The EMT is a normal morphogenic process during embryonic development and tissue restructuring; however, the EMT is also the initial step in metastasis [7]. Twist and Snail are two critical transcription factors that promote the EMT in cancers. In EMT initiation, Twist and Snail decrease epithelial proteins (i.e., E-cadherin) and increase mesenchymal proteins (i.e., N-cadherin, fibronectin, β-catenin, and vimentin). Cancer cells without adherent junctions (i.e., E-cadherin) can gain an advantage to metastasize from one organ to a different indirectly connected one [40]. Phosphorylation of the Tyr23 residue on ANXA2 was reported to be an initiator of the EMT (mediated by Rho or induced by transforming growth factor (TGF)-β) [12, 37, 41]. In ANXA2-knockdown NPC cells, expression levels of Twist and Snail decreased. ANXA2-knockdown NPC cells retained the endothelial-like phenotype rather than changing to a mesenchymal-like one. This result indicated that ANXA2 is a critical factor in initiation of the EMT via the Twist/Snail signal pathway (Fig. 1c) [8].

Invasion and metastasis

ANXA2 promotes the invasion and metastasis of different cancers (ovarian cancer, HCC, gliomas, pancreatic cancer, renal cell carcinoma, lung cancer, breast cancer, and NPC) [812, 4244]. The mechanism of the association of the ANXA2/S100A10 heterotetramer with extracellular matrix (ECM) digestion was described in previous studies [4547]. Here, we update recent advances and more precisely summarize the mechanism. First, cytoplasmic phospholipase A2 (cPLA2) binds to the ANXA2/S100A10 heterotetramer in the cytoplasm to assist ANXA2 in translocating to cell membranes.

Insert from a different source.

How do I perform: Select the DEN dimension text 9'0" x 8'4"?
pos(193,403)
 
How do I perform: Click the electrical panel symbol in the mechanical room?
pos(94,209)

On cell membranes, S100A10 links to the plasminogen and tissue plasminogen activator (tPA). S100A10 is required for the plasminogen-dependent oxidation of the ANXA2/S100A10 heterotetramer. Oxidation facilitates the catalytic cleavage of plasminogen to plasmin between arginine (Arg)561 and valine (Val)562 by the active tPA [48]. Plasmin cleaves the tissue inhibitor of metalloproteinases on pro-matrix metalloproteases (MMPs), and then the pro-MMPs become the active forms of MMPs. MMPs (e.g., MMP-2 and MMP-9) degrade fibronectin and the ECM, thus resulting in acceleration of invasion and metastasis (Fig. 1d) [4952].

CSC formation

CSCs are cancer cells with stem-like properties to initiate self-renewal and differentiation. CSCs promote invasion, metastasis, suppress chemotoxicity and radiotoxicity [5355]. In the previous section on aberrant expression in cancers, we described how ANXA2 can be a novel marker to detect circulating CSCs in the clinic; however, the role of ANXA2 in CSCs is not yet clearly understood. As we know, the Akt protein upregulates stemness-related transcription factors (Oct4, Sox2, and Nanog) [5658] and is involved in CSC maintenance in different cancer types (gliomas, esophageal carcinoma, and non-small cell lung cancer) [5961]. To further determine the mechanism between Akt and ANXA2, we established ANXA2-knockdown NPC cells. After ANXA2 silencing, the amount of active Akt decreased, thus indirectly suppressing protein levels of stemness-related transcription factors (Oct4, Sox2, and Nanog). Without sufficient stemness-related transcription factors, ANXA2-knockdown NPC cells are likely to lose their CSC properties (Fig. 1e) [8].

Therapeutic resistance

Correlations between the ANX family and therapeutic resistance

Radiotherapy and concurrent chemoradiotherapy are general strategies for NPC; however, we found resistance to both radiotoxicity and chemotoxicity in NPC cells with high ANXA2 expression. In addition to ANXA2, high expressions of other Annexin proteins were also reported to be associated with therapeutic resistance in different cancers, such as ANXA1 against chemo−/radiotherapy in the CNE2 NPC cell line [14, 15], ANXA2 against multiple drugs in NPC, gastric cancer, breast cancer, and pancreatic cancer [8, 6264], ANXA3 against chemotoxicity in HCC patients (n = 34) [65], and ANXA4 against chemotherapeutic drugs in human ovarian (OVTOKO and OVISE), lung (H460) and colorectal (HCT15) cancer cells [66, 67]. Conversely, low ANXA11 expression is related to ovarian cancer with cisplatin resistance [68]. A correlation between therapeutic resistance and the Annexin protein family was found; nevertheless, the mechanism is still unclear. To improve ANAX2’s therapeutic efficacy against NPC, it is necessary to understand the mechanism of how it enables tumor cells to suppress radiotoxicity or chemotoxicity.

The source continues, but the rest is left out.